Provided text -
__________________________________________________

You couldn't watch the first (and hopefully the last) trial stemming from the Kennebunk Zumba Scandal without wondering how it must have felt to sit in that jury box, day after eye-popping day, through a proceeding that lasted longer than most murder trials.
To wit: One day, jurors spent almost an hour watching video -- on a big screen, no less -- of alleged Zumba madame Alexis Wright performing a variety of sexual acts with one of her countless "johns."
As Portland Press Herald staffer Scott Dolan reported, "Some (jurors) frowned, one rocked in his chair and another looked down and away from the screen for short periods before looking back at the screen."
To wit: While the jurors watched this state's "exhibit," all eyes in the courtroom -- the judge, the attorneys for both sides, the rows of media types -- were on them.
"I would look over and they'd be embarrassed," Lilley said in an interview Thursday. "So I didn't look over anymore because I didn't want them to feel bad."
To wit: Attached to the main prostitution saga was a salacious side plot about an affair between the lead Kennebunk police investigator in the case and her superior officer, who no longer works for the department.
So tangled did this web become that at one point Lilley considered injecting a little comic relief by invoking Aretha Franklin's 1985 hit album "Who's Zoomin' Who?" (In the end -- thank God for small favors -- he thought better of it.)
To wit: Yet another sidetrack involved the now-infamous pizza shop manager who recalled feeling "really awkward" the day he went to Wright's home to deliver spaghetti and meatballs.

__________________________________________________

Material supplied -
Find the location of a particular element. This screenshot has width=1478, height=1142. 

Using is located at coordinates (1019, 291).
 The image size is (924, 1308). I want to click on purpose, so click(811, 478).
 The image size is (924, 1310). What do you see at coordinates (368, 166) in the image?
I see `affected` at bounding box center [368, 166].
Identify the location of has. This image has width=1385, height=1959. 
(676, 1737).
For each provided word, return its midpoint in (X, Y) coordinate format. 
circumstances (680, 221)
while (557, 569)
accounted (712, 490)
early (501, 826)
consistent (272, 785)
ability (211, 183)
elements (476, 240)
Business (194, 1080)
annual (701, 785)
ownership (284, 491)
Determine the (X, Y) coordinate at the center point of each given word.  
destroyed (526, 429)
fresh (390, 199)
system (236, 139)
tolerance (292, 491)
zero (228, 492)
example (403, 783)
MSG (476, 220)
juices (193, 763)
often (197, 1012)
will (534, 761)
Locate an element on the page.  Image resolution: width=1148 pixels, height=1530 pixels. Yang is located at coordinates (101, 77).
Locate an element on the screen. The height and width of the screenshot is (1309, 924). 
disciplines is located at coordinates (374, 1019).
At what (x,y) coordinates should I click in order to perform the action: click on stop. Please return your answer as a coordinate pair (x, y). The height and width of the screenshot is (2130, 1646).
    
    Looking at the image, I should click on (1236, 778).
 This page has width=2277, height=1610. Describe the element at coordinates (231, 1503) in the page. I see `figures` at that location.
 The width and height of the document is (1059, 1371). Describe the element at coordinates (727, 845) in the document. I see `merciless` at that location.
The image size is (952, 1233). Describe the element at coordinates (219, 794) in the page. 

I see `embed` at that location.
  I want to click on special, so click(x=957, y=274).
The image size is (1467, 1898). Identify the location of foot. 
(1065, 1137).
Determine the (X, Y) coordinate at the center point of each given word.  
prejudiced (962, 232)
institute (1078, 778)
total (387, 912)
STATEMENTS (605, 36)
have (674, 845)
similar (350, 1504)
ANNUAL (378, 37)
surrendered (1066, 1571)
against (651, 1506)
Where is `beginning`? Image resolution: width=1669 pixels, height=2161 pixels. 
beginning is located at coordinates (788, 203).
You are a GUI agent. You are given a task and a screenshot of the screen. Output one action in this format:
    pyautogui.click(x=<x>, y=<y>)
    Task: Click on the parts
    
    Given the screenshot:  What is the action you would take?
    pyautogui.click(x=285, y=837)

__________________________________________________

Prompt A - In the column about the Kennebunk Zumba trial, what did the pizza shop manager go to Wright's home to deliver?
Prompt B - In the column about the Kennebunk Zumba trial, swap "jury box" for "witness stand" and give the passage again, beginning at the words "You couldn't watch" and stopping after "most murder trials.".
Prompt C - What comes next in the column about the Kennebunk Zumba trial? Continue it from where it stops.
Nothing in the records is needed here.

Final result A - Spaghetti and meatballs.

Final result B -
You couldn't watch the first (and hopefully the last) trial stemming from the Kennebunk Zumba Scandal without wondering how it must have felt to sit in that witness stand, day after eye-popping day, through a proceeding that lasted longer than most murder trials.

Final result C -
With no warning whatsoever, the pizza man recalled, Wright dropped the towel covering her otherwise naked body and then inexplicably gave him a $30-plus tip. (The tip, he testified, "made my day.")
We could go on -- the confiscated condoms, the four bottles of baby oil, the tube of Astroglide -- but you get the point. If ever there was a jury suffering from evidentiary overload, it had to be this one.
And that was just the tawdry stuff.
Even as they sifted through 100 or so X-rated video-screen grabs that Strong collected from his faraway hometown of Thomaston, the jurors had to weigh two very different theories of what was going on here.
According to Deputy District Attorney Justina McGettigan, Strong and Wright had what was unquestionably a business relationship -- from Strong's signature on Wright's Zumba studio lease to the 21,000 text messages the two exchanged from February 2010 to February 2102. (That's 28 texts per day, seven days per week, 52 weeks per year.)
Lilley, on the other hand, tried to spin a tale of a hapless "middle-aged man infatuated with a young woman -- and he'll do anything for her. He doesn't even know where the line is he's stepping over."